En réalité, la question n’est pas tant de savoir si la situation d’épidémie que nous connaissons constitue en soi (la réponse est négative) un danger grave et imminent justifiant l’exercice du droit de retrait au sens du code du travail, que de regarder au cas par cas si les conditions d’organisation du travail exposent concrètement les salariés à un tel risque. Dans la mesure ou l’entreprise n’est pas visée par un des cas de cessation d’activité pour motif sanitaire et ou le télétravail est manifestement impossible, la légitimité d’un droit de retrait ne peut être présumée. Ainsi dans une organisation en open space, il appartiendra à l’employeur de mettre en place une nouvelle organisation des postes (distanciation) et de circulation des personnes, voire une évaluation du système d’aération et de le présenter au CSE. Ceci devra ensuite faire l’objet d’une modification du document unique d’évaluation des risques. Tous ces éléments seront pris ensuite en compte pour apprécier le caractère raisonnable ou non d’un droit de retrait.

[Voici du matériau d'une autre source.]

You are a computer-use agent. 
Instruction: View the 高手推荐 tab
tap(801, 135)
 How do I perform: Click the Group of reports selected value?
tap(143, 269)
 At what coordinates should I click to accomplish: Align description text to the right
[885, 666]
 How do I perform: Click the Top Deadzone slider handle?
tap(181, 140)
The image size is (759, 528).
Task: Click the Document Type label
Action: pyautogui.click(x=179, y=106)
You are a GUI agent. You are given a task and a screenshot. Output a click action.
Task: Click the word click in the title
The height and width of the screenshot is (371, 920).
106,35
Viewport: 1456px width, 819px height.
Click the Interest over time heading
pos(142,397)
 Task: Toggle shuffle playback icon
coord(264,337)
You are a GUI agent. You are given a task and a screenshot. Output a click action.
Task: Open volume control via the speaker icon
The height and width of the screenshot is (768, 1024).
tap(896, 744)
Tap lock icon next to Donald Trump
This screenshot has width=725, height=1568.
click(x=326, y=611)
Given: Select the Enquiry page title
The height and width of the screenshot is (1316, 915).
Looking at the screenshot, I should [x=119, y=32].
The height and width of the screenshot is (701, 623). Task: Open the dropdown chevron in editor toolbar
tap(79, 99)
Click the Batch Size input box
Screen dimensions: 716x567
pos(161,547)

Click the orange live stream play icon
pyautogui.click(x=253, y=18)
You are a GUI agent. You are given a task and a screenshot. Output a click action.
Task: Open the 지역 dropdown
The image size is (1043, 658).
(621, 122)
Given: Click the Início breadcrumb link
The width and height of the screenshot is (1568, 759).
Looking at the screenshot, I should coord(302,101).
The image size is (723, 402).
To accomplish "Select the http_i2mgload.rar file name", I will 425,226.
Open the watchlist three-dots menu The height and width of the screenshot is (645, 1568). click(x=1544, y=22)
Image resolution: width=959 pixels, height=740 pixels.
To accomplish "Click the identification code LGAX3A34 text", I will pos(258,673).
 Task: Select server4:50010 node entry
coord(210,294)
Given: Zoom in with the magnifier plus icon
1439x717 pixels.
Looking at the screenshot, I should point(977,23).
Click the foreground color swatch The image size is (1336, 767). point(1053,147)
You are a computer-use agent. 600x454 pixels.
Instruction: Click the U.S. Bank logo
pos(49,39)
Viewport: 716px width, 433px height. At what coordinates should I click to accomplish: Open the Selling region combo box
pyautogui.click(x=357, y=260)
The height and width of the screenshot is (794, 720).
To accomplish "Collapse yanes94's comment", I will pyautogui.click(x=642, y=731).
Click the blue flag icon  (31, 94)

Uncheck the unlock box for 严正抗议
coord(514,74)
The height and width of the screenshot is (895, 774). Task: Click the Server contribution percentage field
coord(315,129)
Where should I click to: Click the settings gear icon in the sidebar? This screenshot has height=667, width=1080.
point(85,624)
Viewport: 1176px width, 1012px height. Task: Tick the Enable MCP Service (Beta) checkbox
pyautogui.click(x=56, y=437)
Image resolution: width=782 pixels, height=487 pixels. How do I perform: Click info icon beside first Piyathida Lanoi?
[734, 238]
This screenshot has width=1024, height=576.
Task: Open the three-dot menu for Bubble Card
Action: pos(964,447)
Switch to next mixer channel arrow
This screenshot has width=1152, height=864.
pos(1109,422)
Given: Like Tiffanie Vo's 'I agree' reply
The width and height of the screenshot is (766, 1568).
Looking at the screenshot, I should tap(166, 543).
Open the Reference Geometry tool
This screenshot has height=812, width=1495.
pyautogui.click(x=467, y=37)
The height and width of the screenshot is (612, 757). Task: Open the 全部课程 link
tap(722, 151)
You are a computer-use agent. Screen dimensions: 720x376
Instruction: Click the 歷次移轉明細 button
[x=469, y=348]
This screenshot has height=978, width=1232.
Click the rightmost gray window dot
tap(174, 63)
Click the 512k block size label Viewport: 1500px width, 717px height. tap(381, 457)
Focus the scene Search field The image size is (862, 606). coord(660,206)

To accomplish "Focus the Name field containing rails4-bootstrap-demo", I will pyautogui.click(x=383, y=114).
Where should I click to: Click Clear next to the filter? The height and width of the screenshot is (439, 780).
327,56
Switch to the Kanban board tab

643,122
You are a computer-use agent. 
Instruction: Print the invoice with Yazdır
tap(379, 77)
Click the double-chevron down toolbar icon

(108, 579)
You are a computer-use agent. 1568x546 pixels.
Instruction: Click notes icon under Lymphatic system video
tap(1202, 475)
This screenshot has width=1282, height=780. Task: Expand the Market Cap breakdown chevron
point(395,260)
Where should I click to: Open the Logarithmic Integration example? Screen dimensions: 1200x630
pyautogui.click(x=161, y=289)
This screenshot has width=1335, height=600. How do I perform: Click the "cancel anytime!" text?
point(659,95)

Enfin, au-delà des appréciations et affirmations faites par le ministère du travail ou très récemment par le ministère de l’Intérieur (FAQ du 19 mars où le gouvernement « demande aux salariés de se rendre sur leurs lieux de travail lorsque le télétravail n’est pas possible » , il faut rappeler que l’obligation de sécurité pèse sur le seul employeur, sous le contrôle du juge judiciaire. Il faut aussi relever que l’employeur reste également assez seul face aux situations de tensions générées par l’anxiété d’un collectif de salariés ou au sentiment d’une inégalité de traitement entre les télétravailleurs et les autres, et que les arguments juridiques et raisonnables sont alors assez inaudibles.